ACTION ITEM :: Begin at the line below that has "Screen dimensions: 1568x751" and stop after the line that has "Task: Open the gear settings icon in sidebar". Please restate only those lines, word for word.

EXERCISE MATERIALS ::
******

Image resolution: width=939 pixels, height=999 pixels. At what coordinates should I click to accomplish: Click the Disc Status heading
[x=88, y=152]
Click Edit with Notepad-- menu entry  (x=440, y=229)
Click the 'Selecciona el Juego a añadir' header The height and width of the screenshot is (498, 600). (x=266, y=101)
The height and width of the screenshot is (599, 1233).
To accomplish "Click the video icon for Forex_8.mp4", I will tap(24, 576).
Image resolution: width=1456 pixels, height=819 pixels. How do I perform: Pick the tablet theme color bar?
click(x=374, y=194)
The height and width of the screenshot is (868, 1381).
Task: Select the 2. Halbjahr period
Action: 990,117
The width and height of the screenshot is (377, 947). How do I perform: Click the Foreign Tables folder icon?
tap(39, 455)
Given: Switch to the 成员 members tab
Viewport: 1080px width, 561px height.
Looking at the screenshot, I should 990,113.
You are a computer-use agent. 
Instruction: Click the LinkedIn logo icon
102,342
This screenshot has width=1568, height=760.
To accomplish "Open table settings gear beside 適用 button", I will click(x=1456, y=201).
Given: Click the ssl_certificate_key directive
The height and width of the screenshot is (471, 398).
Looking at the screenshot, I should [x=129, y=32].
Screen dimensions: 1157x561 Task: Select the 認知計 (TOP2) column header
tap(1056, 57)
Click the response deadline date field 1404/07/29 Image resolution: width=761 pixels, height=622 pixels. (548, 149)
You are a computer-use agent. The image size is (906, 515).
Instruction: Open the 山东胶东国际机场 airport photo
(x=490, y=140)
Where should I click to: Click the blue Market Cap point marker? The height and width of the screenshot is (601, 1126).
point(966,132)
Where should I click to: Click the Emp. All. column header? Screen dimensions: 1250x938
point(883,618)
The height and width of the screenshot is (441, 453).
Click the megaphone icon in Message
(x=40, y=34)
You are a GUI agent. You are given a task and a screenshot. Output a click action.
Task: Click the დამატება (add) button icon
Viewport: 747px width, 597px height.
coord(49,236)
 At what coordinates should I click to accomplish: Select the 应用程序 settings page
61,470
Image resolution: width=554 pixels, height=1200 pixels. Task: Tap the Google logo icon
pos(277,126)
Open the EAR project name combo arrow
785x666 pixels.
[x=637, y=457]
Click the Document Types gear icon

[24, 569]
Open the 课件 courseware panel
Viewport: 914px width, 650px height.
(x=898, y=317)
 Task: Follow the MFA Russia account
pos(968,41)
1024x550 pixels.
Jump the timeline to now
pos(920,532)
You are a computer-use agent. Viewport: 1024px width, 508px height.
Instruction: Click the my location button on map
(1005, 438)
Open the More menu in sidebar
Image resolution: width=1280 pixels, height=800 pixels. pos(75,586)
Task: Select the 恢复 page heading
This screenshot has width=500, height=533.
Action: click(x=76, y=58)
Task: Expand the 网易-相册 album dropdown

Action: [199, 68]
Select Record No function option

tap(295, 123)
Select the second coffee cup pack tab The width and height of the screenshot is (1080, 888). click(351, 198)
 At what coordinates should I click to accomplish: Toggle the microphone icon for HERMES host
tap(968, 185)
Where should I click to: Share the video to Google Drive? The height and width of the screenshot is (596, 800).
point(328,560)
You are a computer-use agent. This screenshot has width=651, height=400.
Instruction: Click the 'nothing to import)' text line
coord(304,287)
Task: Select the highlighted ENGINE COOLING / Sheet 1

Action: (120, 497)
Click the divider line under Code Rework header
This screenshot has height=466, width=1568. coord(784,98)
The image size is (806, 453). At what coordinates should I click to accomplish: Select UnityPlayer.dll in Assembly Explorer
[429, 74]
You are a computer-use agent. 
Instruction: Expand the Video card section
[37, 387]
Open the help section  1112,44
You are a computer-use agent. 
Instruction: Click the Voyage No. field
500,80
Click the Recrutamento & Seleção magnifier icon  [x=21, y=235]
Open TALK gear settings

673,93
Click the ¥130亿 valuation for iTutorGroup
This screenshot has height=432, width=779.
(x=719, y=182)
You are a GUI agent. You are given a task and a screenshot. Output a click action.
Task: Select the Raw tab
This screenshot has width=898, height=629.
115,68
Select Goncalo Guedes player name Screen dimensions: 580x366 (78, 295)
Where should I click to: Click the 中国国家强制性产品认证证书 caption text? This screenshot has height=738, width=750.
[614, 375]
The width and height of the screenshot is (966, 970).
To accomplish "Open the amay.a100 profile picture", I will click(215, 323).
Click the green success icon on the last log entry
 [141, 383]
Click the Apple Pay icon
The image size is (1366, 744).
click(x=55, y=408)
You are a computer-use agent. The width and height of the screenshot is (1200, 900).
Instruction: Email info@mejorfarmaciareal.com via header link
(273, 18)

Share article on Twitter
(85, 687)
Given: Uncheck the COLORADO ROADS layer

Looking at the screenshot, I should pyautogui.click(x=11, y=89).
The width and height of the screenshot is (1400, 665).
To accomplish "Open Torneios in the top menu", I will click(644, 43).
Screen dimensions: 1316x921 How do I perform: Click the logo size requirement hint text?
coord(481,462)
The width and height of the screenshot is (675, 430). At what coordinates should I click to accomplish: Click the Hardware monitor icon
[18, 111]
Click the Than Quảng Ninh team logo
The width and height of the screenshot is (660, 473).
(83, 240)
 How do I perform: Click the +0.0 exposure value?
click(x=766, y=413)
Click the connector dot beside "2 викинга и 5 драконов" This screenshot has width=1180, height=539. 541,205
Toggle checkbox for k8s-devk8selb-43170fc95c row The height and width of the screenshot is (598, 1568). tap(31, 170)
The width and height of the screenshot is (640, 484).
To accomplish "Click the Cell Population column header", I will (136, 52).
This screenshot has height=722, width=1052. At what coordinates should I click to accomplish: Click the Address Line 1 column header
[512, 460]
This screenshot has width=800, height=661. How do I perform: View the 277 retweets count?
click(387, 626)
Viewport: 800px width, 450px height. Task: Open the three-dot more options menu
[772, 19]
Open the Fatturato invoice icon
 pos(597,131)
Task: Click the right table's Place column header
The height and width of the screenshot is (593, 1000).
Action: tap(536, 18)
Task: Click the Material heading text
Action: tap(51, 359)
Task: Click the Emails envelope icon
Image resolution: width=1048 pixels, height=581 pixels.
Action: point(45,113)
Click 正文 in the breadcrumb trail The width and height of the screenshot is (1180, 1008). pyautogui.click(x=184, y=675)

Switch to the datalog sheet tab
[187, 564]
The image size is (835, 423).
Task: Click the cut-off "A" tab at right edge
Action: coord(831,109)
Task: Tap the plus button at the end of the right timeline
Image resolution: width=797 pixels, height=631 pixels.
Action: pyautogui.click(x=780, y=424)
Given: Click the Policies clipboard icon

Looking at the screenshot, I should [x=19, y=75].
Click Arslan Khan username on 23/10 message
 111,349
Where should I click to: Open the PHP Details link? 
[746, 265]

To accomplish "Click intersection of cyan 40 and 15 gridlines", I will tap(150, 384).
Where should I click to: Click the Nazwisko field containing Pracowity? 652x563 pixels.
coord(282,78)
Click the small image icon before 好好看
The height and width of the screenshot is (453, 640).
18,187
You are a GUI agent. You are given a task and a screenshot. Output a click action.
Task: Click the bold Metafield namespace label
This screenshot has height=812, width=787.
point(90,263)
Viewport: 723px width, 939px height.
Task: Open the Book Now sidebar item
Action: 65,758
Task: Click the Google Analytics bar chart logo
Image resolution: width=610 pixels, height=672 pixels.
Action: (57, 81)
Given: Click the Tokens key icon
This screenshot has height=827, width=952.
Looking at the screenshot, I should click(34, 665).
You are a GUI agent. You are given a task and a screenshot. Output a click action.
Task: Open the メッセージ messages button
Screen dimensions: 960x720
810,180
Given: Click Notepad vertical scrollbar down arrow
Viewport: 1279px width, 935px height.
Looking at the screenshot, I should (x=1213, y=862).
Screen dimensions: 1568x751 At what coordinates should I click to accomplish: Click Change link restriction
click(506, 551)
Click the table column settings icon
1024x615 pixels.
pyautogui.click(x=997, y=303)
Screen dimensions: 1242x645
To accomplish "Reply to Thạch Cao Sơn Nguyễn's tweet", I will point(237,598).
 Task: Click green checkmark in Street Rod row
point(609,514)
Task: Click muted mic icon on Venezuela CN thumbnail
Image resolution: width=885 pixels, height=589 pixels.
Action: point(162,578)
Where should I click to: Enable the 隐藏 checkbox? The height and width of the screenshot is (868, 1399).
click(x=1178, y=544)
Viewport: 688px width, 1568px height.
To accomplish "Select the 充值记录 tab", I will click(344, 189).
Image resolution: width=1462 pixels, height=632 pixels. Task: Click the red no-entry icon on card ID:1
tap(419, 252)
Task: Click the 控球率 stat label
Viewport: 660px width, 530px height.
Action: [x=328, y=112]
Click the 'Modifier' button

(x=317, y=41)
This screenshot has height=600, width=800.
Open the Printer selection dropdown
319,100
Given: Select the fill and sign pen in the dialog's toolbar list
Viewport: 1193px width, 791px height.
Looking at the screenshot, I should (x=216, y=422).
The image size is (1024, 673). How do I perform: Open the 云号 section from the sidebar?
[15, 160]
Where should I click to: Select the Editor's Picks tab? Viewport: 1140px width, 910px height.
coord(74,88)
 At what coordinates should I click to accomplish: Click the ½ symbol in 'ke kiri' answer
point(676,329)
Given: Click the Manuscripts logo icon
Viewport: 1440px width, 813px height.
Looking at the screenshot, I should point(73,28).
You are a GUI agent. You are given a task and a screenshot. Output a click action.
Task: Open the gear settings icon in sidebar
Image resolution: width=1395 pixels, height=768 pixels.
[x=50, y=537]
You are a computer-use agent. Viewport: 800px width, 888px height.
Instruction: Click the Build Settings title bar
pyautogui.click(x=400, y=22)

******

YOUR SOLUTION ::
Screen dimensions: 1568x751 At what coordinates should I click to accomplish: Click Change link restriction
click(506, 551)
Click the table column settings icon
1024x615 pixels.
pyautogui.click(x=997, y=303)
Screen dimensions: 1242x645
To accomplish "Reply to Thạch Cao Sơn Nguyễn's tweet", I will point(237,598).
 Task: Click green checkmark in Street Rod row
point(609,514)
Task: Click muted mic icon on Venezuela CN thumbnail
Image resolution: width=885 pixels, height=589 pixels.
Action: point(162,578)
Where should I click to: Enable the 隐藏 checkbox? The height and width of the screenshot is (868, 1399).
click(x=1178, y=544)
Viewport: 688px width, 1568px height.
To accomplish "Select the 充值记录 tab", I will click(344, 189).
Image resolution: width=1462 pixels, height=632 pixels. Task: Click the red no-entry icon on card ID:1
tap(419, 252)
Task: Click the 控球率 stat label
Viewport: 660px width, 530px height.
Action: [x=328, y=112]
Click the 'Modifier' button

(x=317, y=41)
This screenshot has height=600, width=800.
Open the Printer selection dropdown
319,100
Given: Select the fill and sign pen in the dialog's toolbar list
Viewport: 1193px width, 791px height.
Looking at the screenshot, I should (x=216, y=422).
The image size is (1024, 673). How do I perform: Open the 云号 section from the sidebar?
[15, 160]
Where should I click to: Select the Editor's Picks tab? Viewport: 1140px width, 910px height.
coord(74,88)
 At what coordinates should I click to accomplish: Click the ½ symbol in 'ke kiri' answer
point(676,329)
Given: Click the Manuscripts logo icon
Viewport: 1440px width, 813px height.
Looking at the screenshot, I should point(73,28).
You are a GUI agent. You are given a task and a screenshot. Output a click action.
Task: Open the gear settings icon in sidebar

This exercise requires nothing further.